SARS-CoV-2 primarily affects the respiratory system which can lead to rapid deterioration and severe respiratory failure. Recent clinical studies reported high mortality following IHCA events in patients with COVID-19 [9, 10, 13]. As patients with COVID-19 primarily suffer from respiratory failure, comparing the characteristics and outcomes of IHCA to patients suffering from respiratory failure related and not related to COVID-19 seems reasonable. However, this is the first study comparing patients with severe respiratory failure not related to COVID-19 at the time of IHCA with patients suffering from COVID-19. We observed that patients with COVID-19 had a lower comorbidity rate and substantially lower Horowitz index before and after IHCA. In patients suffering from ARDS, we observed comparable therapeutic approaches. Furthermore, a high rate of IHCA occurring in the ICU was observed, and correspondingly, a substantially lower resuscitation time was observed. In our cohort, we observed that IHCA often occurred during tracheal intubation. This may be a consequence of delayed decisions for tracheal intubation. However, this should lead to higher awareness of the timing of intubation in patients with progredient respiratory failure. A higher number of patients with COVID-19 required RRT and had liver injury (HLI/cholestasis) contributing to the higher severity of illness after IHCA. However, direct viral effects cannot be entirely excluded. Moreover, CCI, SOFA scores and resuscitation time were identified as mortality predictors in these patients. Of interest, a substantially higher number of patients with COVID-19 had a favourable outcome compared to other patients with severe respiratory failure (Fig. 2). Larger future studies must confirm these results and their implications on outcome.

Fig. 2
figure 2

Outcome of patients with severe respiratory failure – stratified to COIVD-19 and non-COVID-19

This study has several limitations. First, our study included a small number of patients. Larger cohorts are needed to confirm our findings. Second, the data were derived from a single centre and were collected retrospectively. However, the data were documented prospectively in the PDMS by trained ICU staff. Third, we show the results of an experienced high-volume CA centre. Thus, the results might not generally be transferable to other, less experienced, settings. Fourth, the study was conducted early during the pandemic. Changes in clinical practice, due to more experience with COVID-19, could have changed affecting the incidence and outcome of IHCA especially in critically ill patients.

Conclusions

In conclusion, this is the first study evaluating IHCA occurrence and outcomes during the COVID-19 pandemic in comparison to recent years.

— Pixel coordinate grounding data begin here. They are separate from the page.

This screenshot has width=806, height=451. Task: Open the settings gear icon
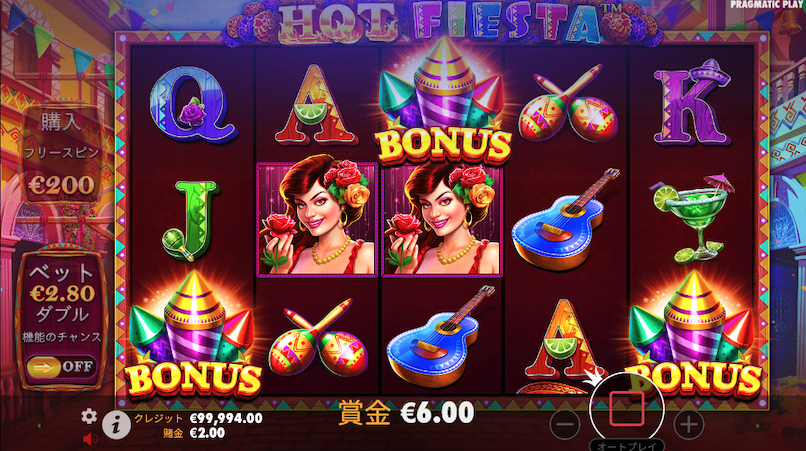point(89,416)
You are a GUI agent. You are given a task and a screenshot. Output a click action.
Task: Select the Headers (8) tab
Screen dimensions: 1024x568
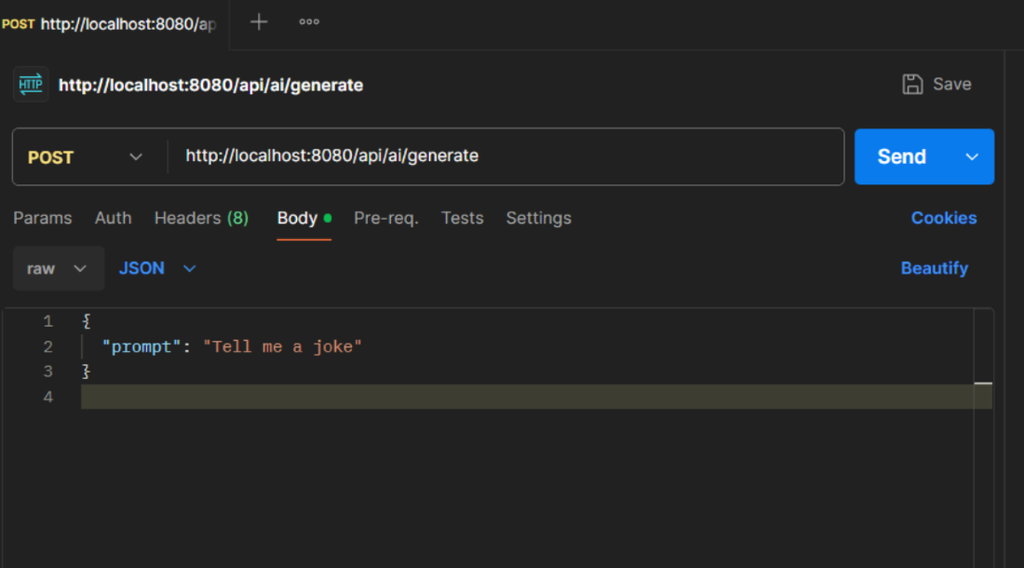(201, 218)
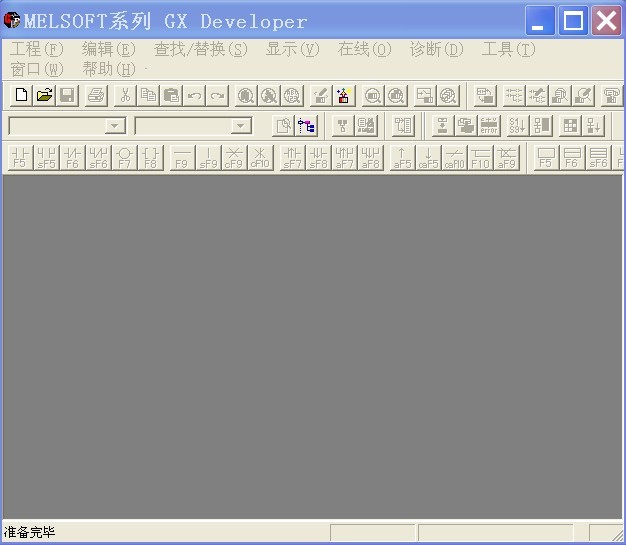The image size is (626, 545).
Task: Open the 工具(T) tools menu
Action: 508,49
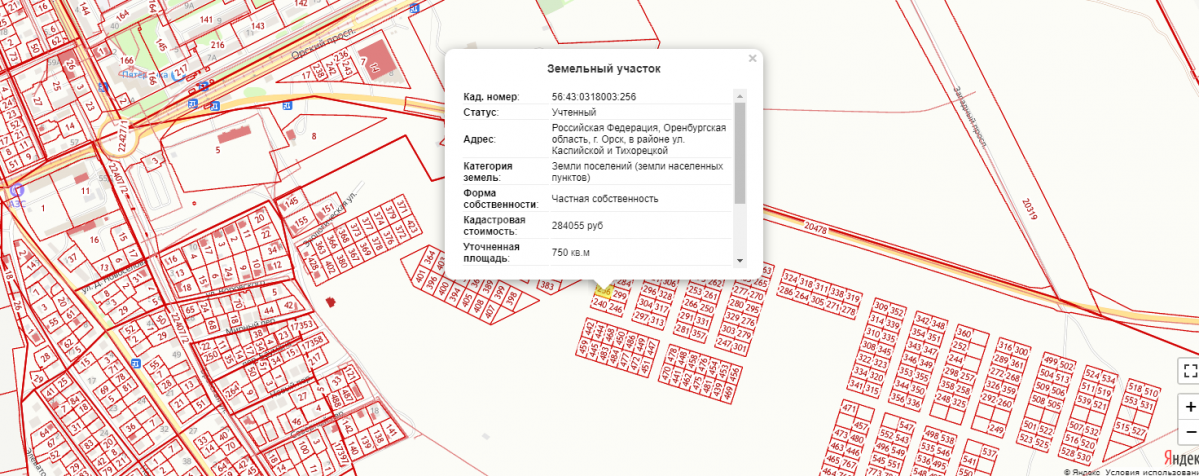Click the popup vertical scrollbar thumb
Viewport: 1199px width, 476px height.
[x=740, y=150]
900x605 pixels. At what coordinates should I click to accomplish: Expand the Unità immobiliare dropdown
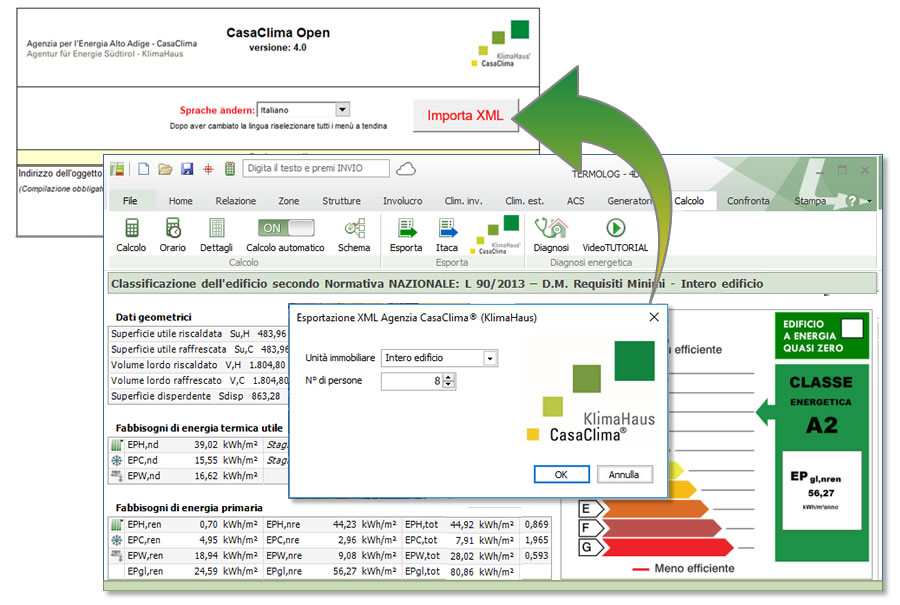coord(489,358)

Hospital admissions declined during the pandemic, but a higher incidence of IHCA was observed, which could be attributed to multifactorial influences and must be further evaluated. Approximately 10% of hospitalized patients with COVID-19 suffered from IHCA, and outcomes were improved compared with those previously reported and comparable to those of patients with other aetiologies of respiratory failure not related to COVID-19.